Rueda de prensa de retirada

Entre otros muchos artistas, compartió escenario con Marina Rosell, en el Palacio de la Música Catalana, de Barcelona, en el año 2007, después de haberle invitado la catalana, y aceptado él, a intervenir en su disco grabado en el año 2000, bajo el título “Y rodará el mundo”, quedando encantada por haber contado, en su trabajo, con la participación de tan rutilante estrella. Pero las colaboraciones de Georges Moustaki con otros cantautores se prodigaron, gustoso y encantado, porque, él, más que fama, buscaba los placeres de la música, sentirse útil al arte del pentagrama y deleitar al público con su trabajo. Y… ¡vaya si lo consiguió!. Con creces, con permanente garantía y con éxito indescriptible.

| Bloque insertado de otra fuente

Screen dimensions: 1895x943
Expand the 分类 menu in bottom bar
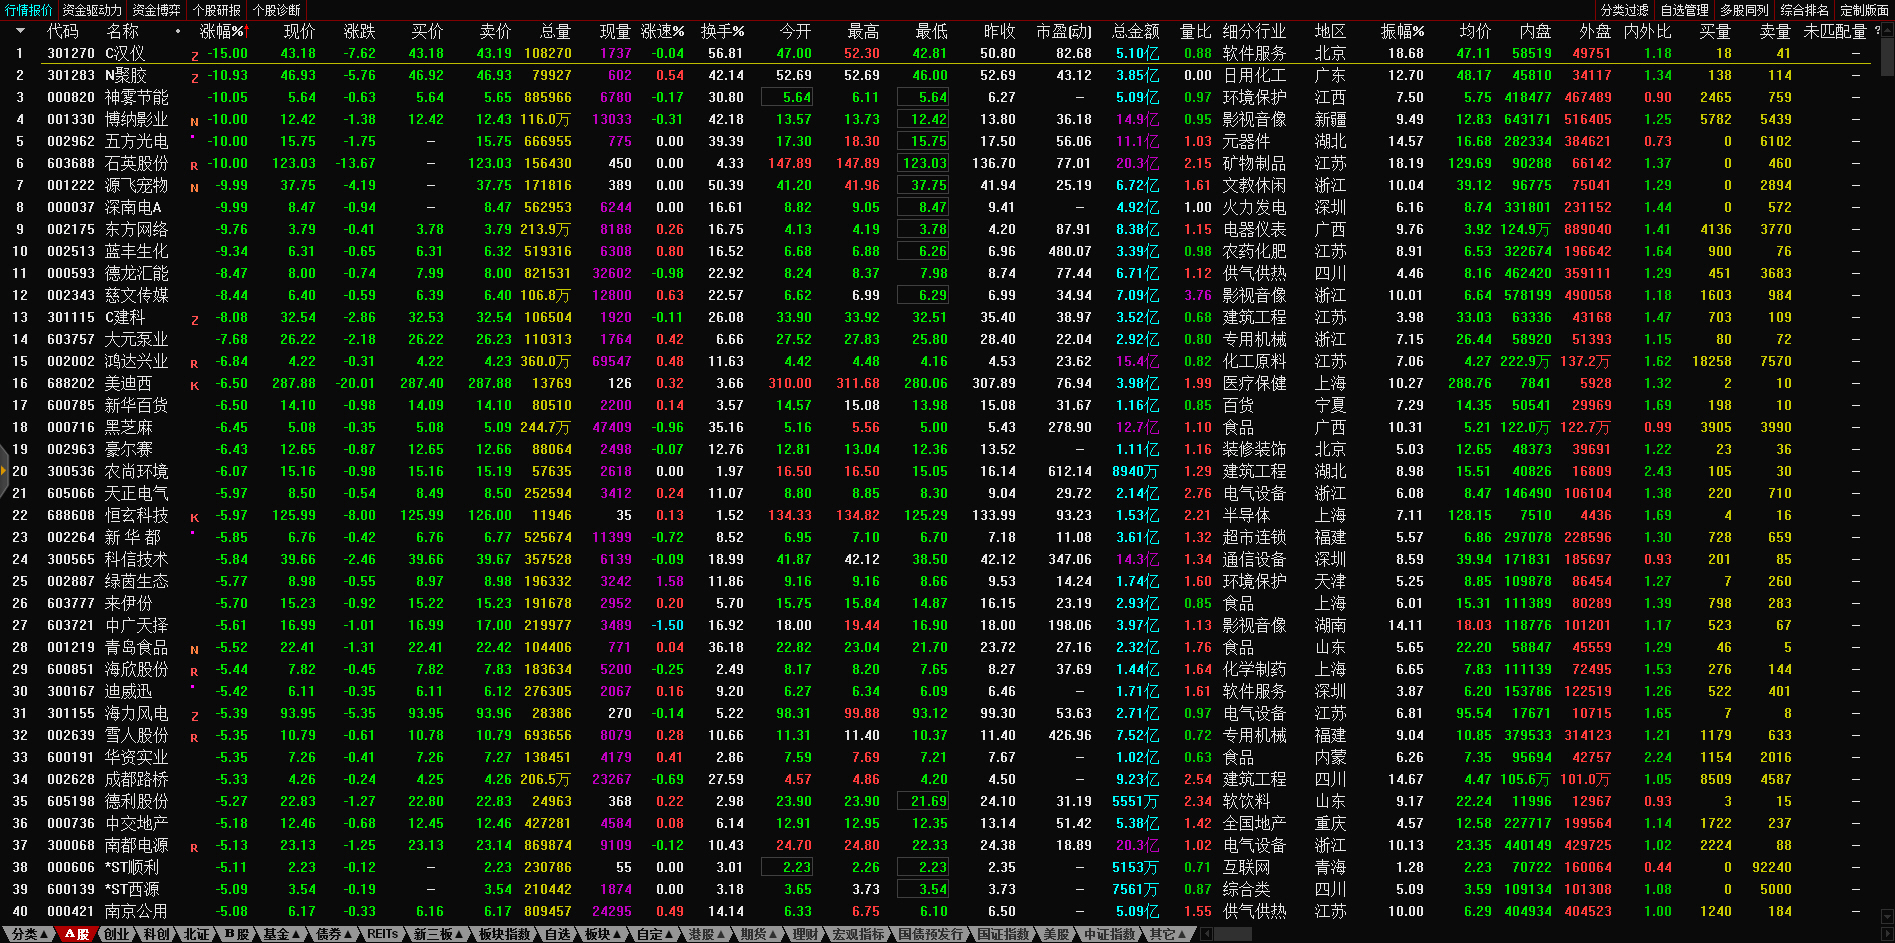pos(29,934)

Fue ya, en 2011, el día 13 de Octubre, exactamente, cuando convocó una rueda de prensa para comunicar a su público que las dificultades respiratorias que le aquejaban le impedían seguir ejerciendo sobre los escenarios, como protagonista, hasta el pasado día 23 de Marzo en que las esperanzas quedaron desvanecidas por completo al expirar definitivamente.

 

Ciudadano del mundo

Con él, se nos ha ido otro artista, se nos ha marchado un hombre culto, un triunfador siempre en la sombra en el que imperó el éxito pero, al mismo tiempo, la discreción sin evitar el resplandor y la gloria que merecía, la seriedad que nadie pudo discutirle, la mirada directa que en todo momento ofrecía, la indumentaria corriente, la educación constante y el afán de manifestarse ligero de equipaje para todo, menos en sus profundas e inolvidables canciones que, esas sí, nos las deja prestadas para siempre. Descanse en paz este alejandrino, francés y, desde luego, auténtico ciudadano del mundo.